Secrets et mensonges
Sans doute l’œuvre la plus générique et universelle de l’auteur, un film de réconciliation qui fait s’effacer, malgré les tumultes intérieurs, les conflits sous-jacents et les malaises sociaux, toutes les barrières de sexe, de classes et d’ethnies. La chronique tragi-comique d’une famille éclatée y nourrit une réflexion sensible sur les racines et l’identité, imbriquée aux problématiques du racisme, du chômage, de la pauvreté sclérosant la middle class londonienne. Véhémence des uns, atonie des autres, pudeurs et sentiments cachés… Loin de la sensiblerie et du mauvais mélo, Leigh exerce son sens inné du non-dit et de l’allusion et révèle une grande finesse dans l’étude psychologique. Le tout, vibrant d’une humanité, d’une tendresse chaleureuses, est superbement relayé par de formidables acteurs. 5/6
Top 10 Année 1996

Topsy-turvy
Surprise : le chroniqueur des classes modestes contemporaines, le peintre des Modern moral subjects plonge dans les fanfreluches guindées de la haute société londonienne de 1885 et se passionne pour la vie de Gilbert et Sullivan, princes de l’opérette exotique qui furent à l’Angleterre victorienne ce qu’Offenbach fut au Second Empire français. Et c’est un délice, un grand gâteau crémeux mais très goûteux, dont l’originalité consiste à transformer le "drame dans les coulisses" en mise en abyme d’une vérité intime : les affres de la création. Sous les décors fastueux, les bibelots en surnombre, les prises de boudoir, salons et loges d’acteurs, s’anime tout un monde chaleureux, drôle et truculent, que l’auteur fait tourbillonner en oscillant avec brio de la parole au chant, de la fiction à l’histoire, du banal au lyrique. 5/6

All or nothing
Ce n’est pas une vie, mais c’est leur vie. Celle du lumpen-prolétariat de l’Angleterre blairiste, dont le cinéaste poursuit la sociologie sans apprêts avec son film le plus sombre, âpre et désespéré avec Naked. Au contraire de beaucoup d’autres, lui ne cherche pas à dire mais à laisser dire, ne dérobe pas le quotidien de ces couches défavorisées mais s’y immerge, s’en imprègne, en éprouve toute la complexité versatile, toutes les nuances contradictoires.
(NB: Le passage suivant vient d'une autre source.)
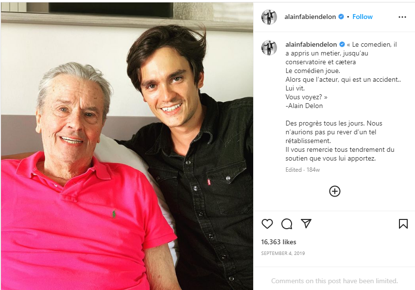415x290 pixels.
Task: Share post using paper plane icon
Action: coord(306,224)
La violence des sentiments, des rapports humains et des liens affectifs, l’attachement viscéral à autrui, la détresse de chacun, tout concourt à dresser un tableau terrible et poignant, superbement interprété (on ne dira jamais assez la suprématie des acteurs anglais dans ce domaine), et fort peu attentif aux codes de représentation usuels de la comédie humaine. 5/6

Vera Drake
Le réalisateur quitte l’Angleterre contemporaine pour celle des années 50, et livre son Affaire de Femmes à lui. Toujours du côté des petites gens, de cette classe modeste et prolétaire qui essuie les injustices et les hypocrisies de l’ordre social, il dresse le portrait d’une faiseuse d’anges sans jamais l’héroïser, et dépeint une époque d’après-guerre où les mœurs se libèrent mais où les lois restent de fer, où la pauvreté et l’absence de choix forment le lot quotidien des êtres les plus modestes. Le dévouement naturel, la générosité désintéressée et affairée de l’héroïne sont saisies dans une forme de quotidienneté banale, pour mieux souligner les défaillances du système répressif et engager le conflit moral : que faut-il accepter au nom de la précarité ? Intéressant mais peut-être un peu lisse. 3/6

Be happy
Leigh avait habitué à l’inexorable ruée de chacun vers la solitude et de tous vers l’apocalypse. Pivotement radical avec ce film guilleret et coloré, dont l’héroïne a décidé qu’il était bon de vivre. Mais le ton a beau être celui d’un feel-good-movie, accordé aux basques de sa fofolle Poppy, bourrasque d’optimisme forcené et de gaieté revigorante, une telle approche de l’existence repose également sur une lucidité éprouvée, voire une certaine mélancolie, qui l’éloigne de toute béatitude bisounoursesque. Car le cinéaste se montre toujours aussi concerné par la réalité contemporaine et l’attention aux déshérités, équilibrant les plages de comédie pure (les cours de flamenco avec la prof azimutée) et le commentaire social, précis, tendre et généreux. Quant à Sally Hawkins, elle est aussi formidable qu’attachante. 5/6

Another year
Le cinéaste retrouve la veine de Secrets et Mensonges : même structure ample et chapitrée, même regard attentif et humaniste sur ses contemporains, même faculté à basculer de la drôlerie la plus débridée à la tristesse la plus existentielle, même milieu familial fait de complicité, de profonde tendresse, de chaleur affective, où s’épanchent les aspirations hésitantes, l’altruisme généreux, le désarroi qui ne dit pas son nom – et la difficulté à concilier le bonheur avec le souci d’aider ceux que l’on aime. Une fois encore, Leigh s’impose comme un portraitiste particulièrement sensible, chargeant d’une authenticité vibrante chacun de ses personnages, tous confrontés à l’angoisse de la solitude et du vieillissement, aux échecs de la vie, à des difficultés relationnelles qui les minent. Très beau film. 5/6
Top 10 Année 2010


Mon top :

1. Secrets et mensonges (1996)
2. Another year (2010)
3. Topsy-turvy (1999)
4. Be happy (2008)
5. All or nothing (2002)

Un cliché usant et un peu injuste entretient le parallélisme entre le cinéma de Mike Leigh et celui de Ken Loach, dont il partage le regard social, humaniste et généreux sur les petites gens, les déclassés, les défavorisés, les prolétaires oubliés de la société britannique. Le rapprochement est légitime mais à nuancer, Leigh ayant développé une forme de romanesque sans doute plus âpre, plus écorchée, plus "bukowskienne" que son compatriote.